At the time, perhaps the most revealing aspect of this exchange was that the German Chancellor — at the very moment that her country was going through one of the most significant events in its post-war history — should have been spending any time worrying about how to stop public dislike of her policies being vented on social media. But now it appears that the discussion yielded consequential results.

Last month, Facebook launched what it called an “Initiative for civil courage online,” the aim of which, it claims, is to remove “hate speech” from Facebook — specifically by removing comments that “promote xenophobia.” Facebook is working with a unit of the publisher Bertelsmann, which aims to identify and then erase “racist” posts from the site. The work is intended particularly to focus on Facebook users in Germany. At the launch of the new initiative, Facebook’s chief operating officer, Sheryl Sandberg, explained that, “Hate speech has no place in our society — not even on the internet.” She went to say that, “Facebook is not a place for the dissemination of hate speech or incitement to violence.” Of course, Facebook can do what it likes on its own website. What is troubling is what this organization of effort and muddled thinking reveals about what is going on in Europe.

1455

The mass movement of millions of people — from across Africa, the Middle East and further afield — into Europe has happened in record time and is a huge event in its history. As events in ParisCologne and Sweden have shown, it is also by no means a series of events only with positive connotations.

As well as being fearful of the security implications of allowing in millions of people whose identities, beliefs and intentions are unknown and — in such large numbers — unknowable, many Europeans are deeply concerned that this movement heralds an irreversible alteration in the fabric of their society. Many Europeans do not want to become a melting pot for the Middle East and Africa, but want to retain something of their own identities and traditions. Apparently, it is not just a minority who feel concern about this. Poll after poll shows a significant majority of the public in each and every European country opposed to immigration at anything like the current rate.

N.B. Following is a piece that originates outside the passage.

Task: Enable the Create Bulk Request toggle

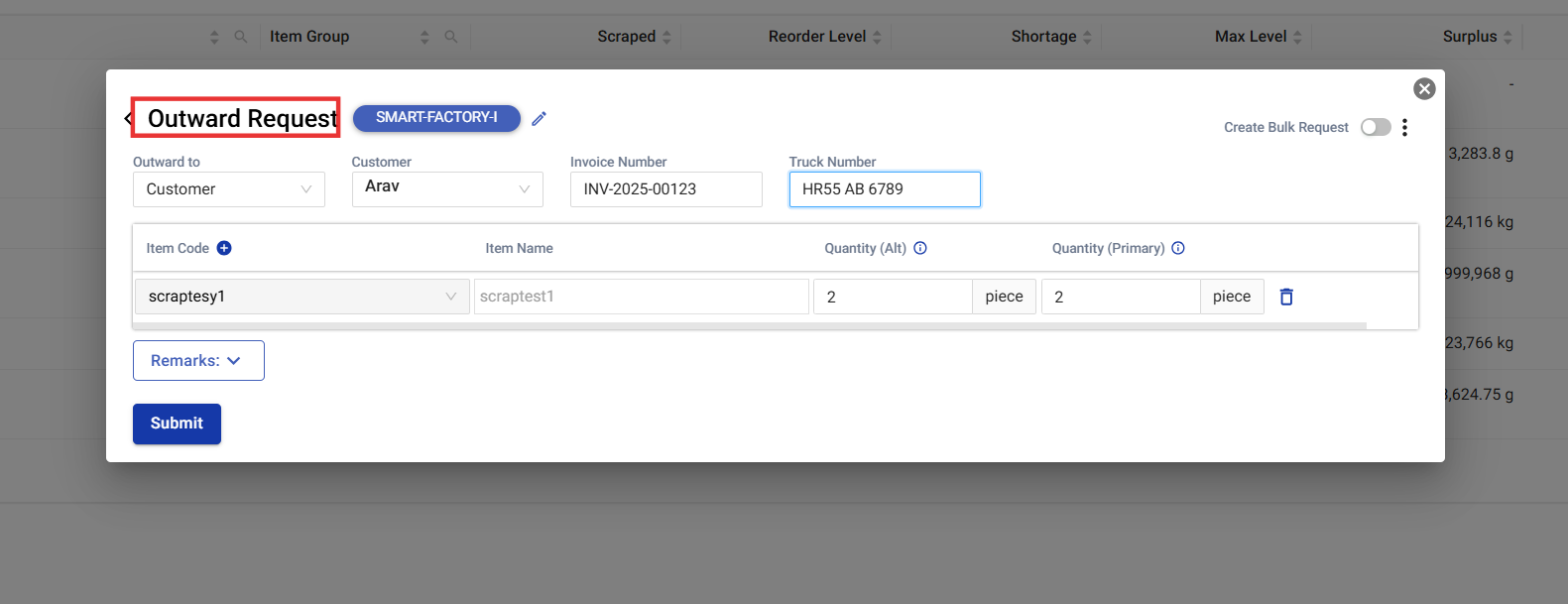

The sinister thing about what Facebook is doing is that it is now removing speech that presumably almost everybody might consider racist — along with speech that only someone at Facebook decides is “racist.”

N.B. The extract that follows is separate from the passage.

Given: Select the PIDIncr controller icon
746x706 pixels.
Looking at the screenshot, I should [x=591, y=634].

And it just so happens to turn out that, lo and behold, this idea of “racist” speech appears to include anything critical of the EU’s current catastrophic immigration policy.

By deciding that “xenophobic” comment in reaction to the crisis is also “racist,” Facebook has made the view of the majority of the European people (who, it must be stressed, are opposed to Chancellor Merkel’s policies) into “racist” views, and so is condemning the majority of Europeans as “racist.” This is a policy that will do its part in pushing Europe into a disastrous future.

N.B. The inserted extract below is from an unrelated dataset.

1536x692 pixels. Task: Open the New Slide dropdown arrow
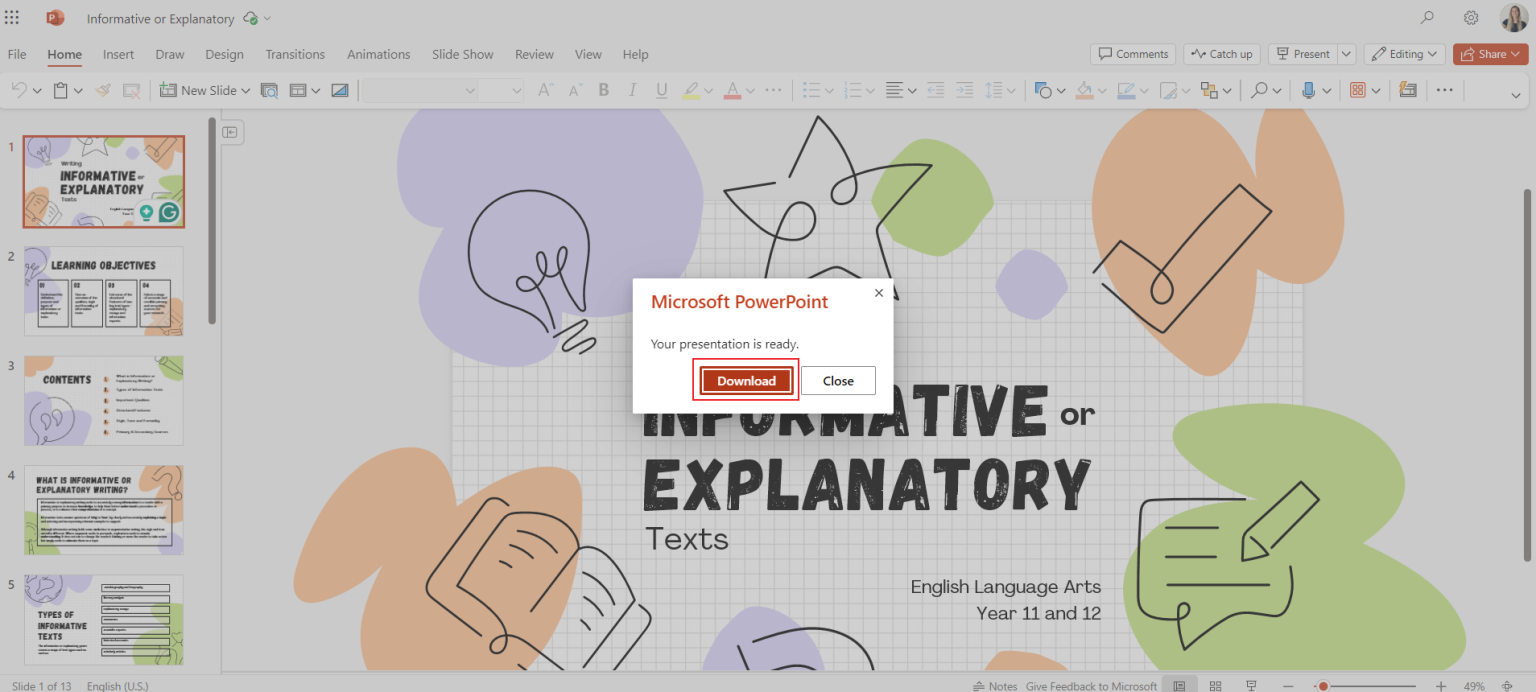[245, 90]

Because even if some of the speech Facebook is so scared of is in some way “xenophobic,” there are deep questions as to why such speech should be banned. In lieu of violence, speech is one of the best ways for people to vent their feelings and frustrations. Remove the right to speak about your frustrations, and only violence is left. Weimar Germany — to give just one example — was replete with hate-speech laws intended to limit speech the state did not like. These laws did nothing whatsoever to limit the rise of extremism; it only made martyrs out of those it pursued, and persuaded an even larger number of people that the time for talking was over.

The sinister reality of a society in which the expression of majority opinion is being turned into a crime has already been seen across Europe. Just last week, reports from the Netherlands told of Dutch citizens being visited by the police and warned about posting anti-mass-immigration sentiments on Twitter and other social media.

In this toxic mix, Facebook has now — knowingly or unknowingly — played its part. The lid is being put on the pressure cooker at precisely the moment that the heat is being turned up. A true “initiative for civil courage” would explain to both Merkel and Zuckerberg that their policy can have only one possible result.